Peercoin proof of stake does not require electricity and special mining equipment, so it would be harder to overtake. But on the other hand, I calculated that if I decide to be a PoS miner and want to get at least my current, really humble monthly salary (12’000$/year), I will need 1’200’000$ of savings which is:
4’800’000 PPC with 0,25$ per PPC
1’200’000 PPC with 1$ per PPC
120’000 PPC with 10$ per PPC
17’142 PPC with 70$ per PPC
12’000 PPC with 100$ per PPC
6’000 PPC with 200$ per PPC
Considering that 70$ is a fair price for BTC (if we successfully replace BTC with PPC and will ignore their moneysupply cap difference), I conclude that with 40’000’000 PoS moneysupply there could be only 2333 (40’000’000/17’142) humble persons like me that will found profitable for them to mine with PoS. Or 6666 miners for 200$ per PPC which is close to current bitcoin maximum. As for me, it’s too small amount of miners for our big planet. Of course, all this calculations mostly is a guesswork, so I will be glad if somebody could correct me.[/quote]
I think you are missing the point. The point of PPC isn’t really about miners at all. Its primary purpose isn’t about the PoS aspect. The PoS aspect is just a nominal side feature, a bonus aspect if you will. It is not about the PoS, otherwise you could go ahead and try that… make a coin with a 30% per year PoS reward. It would be pointless. PPC is not going “to make you money” it is designed to preserve the wealth you already have. The PoS reward “does not make you money”. The PoS reward is completely decentrally distributed, (so really there is no new wealth being created). It is an an encrypted commodity, an asset with limited supply. It is designed to be a long-term stable financial powerhouse. I think the problem with your scenario is that it does not assume realistic supply and demand prices points. You are not taking into consideration proper market cap calculations. That is, that as the coin gets rarer, the price tends to move more expensive as each coin bought is effectively not available in the money supply for sale (because you own it).
For example:
There is just no way that you can go onto an exchange and be able to buy 4,800,000 PPC…at the $0.25USD price you say.
I’d say you might be able to get about 90,000 coins at about $0.50USD. =$45,000.

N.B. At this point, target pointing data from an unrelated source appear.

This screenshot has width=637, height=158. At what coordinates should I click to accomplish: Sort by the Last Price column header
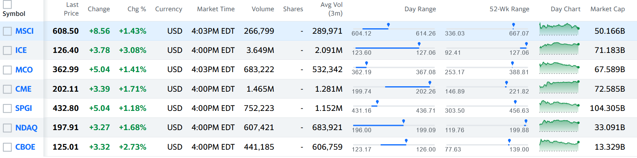(x=71, y=9)
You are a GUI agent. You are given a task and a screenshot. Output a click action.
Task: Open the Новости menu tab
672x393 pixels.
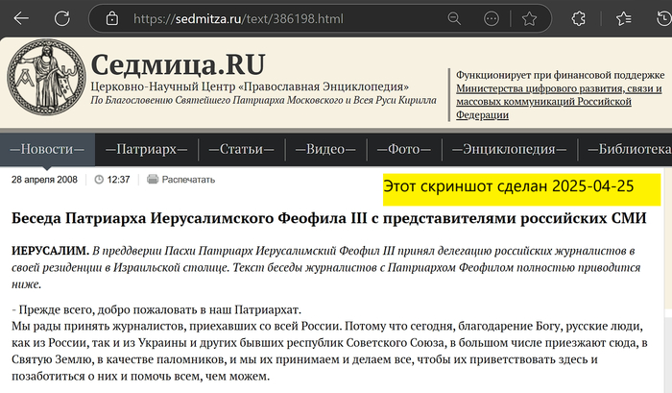pyautogui.click(x=47, y=149)
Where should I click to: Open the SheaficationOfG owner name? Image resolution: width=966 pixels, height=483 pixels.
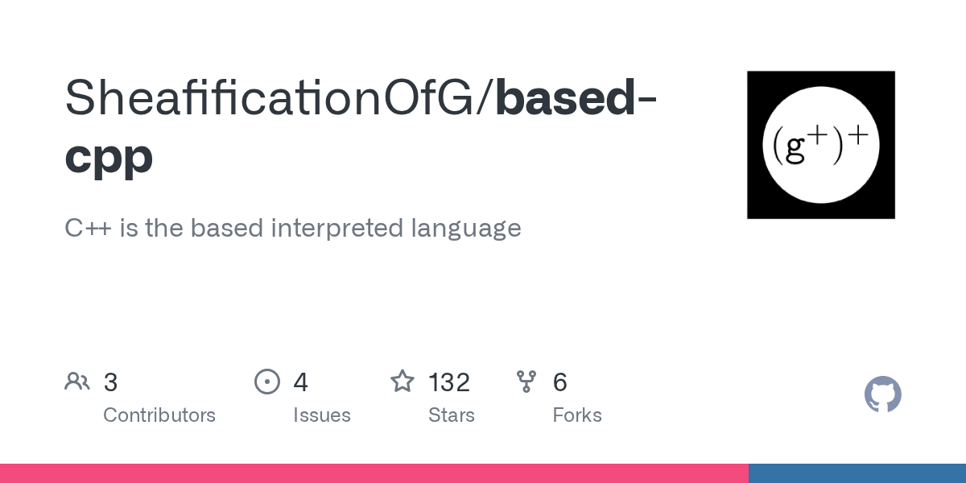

But the next 90,000 coins you try to buy will likely cost you 30% more than that. =$58,500.
And the next 90,000 coins you try to buy will likely cost you another 30% more than that, and this process continues the more you buy, because there are less and less sellers willing to part with their coins unless you meet their higher price demands.
The whole point of PPC is that it is energy efficient because it doesn’t need much in the way of PoW mining. It doesn’t make sense to mine, so you don’t mine. Not mining is the goal. Not mining = saving energy. That’s the point.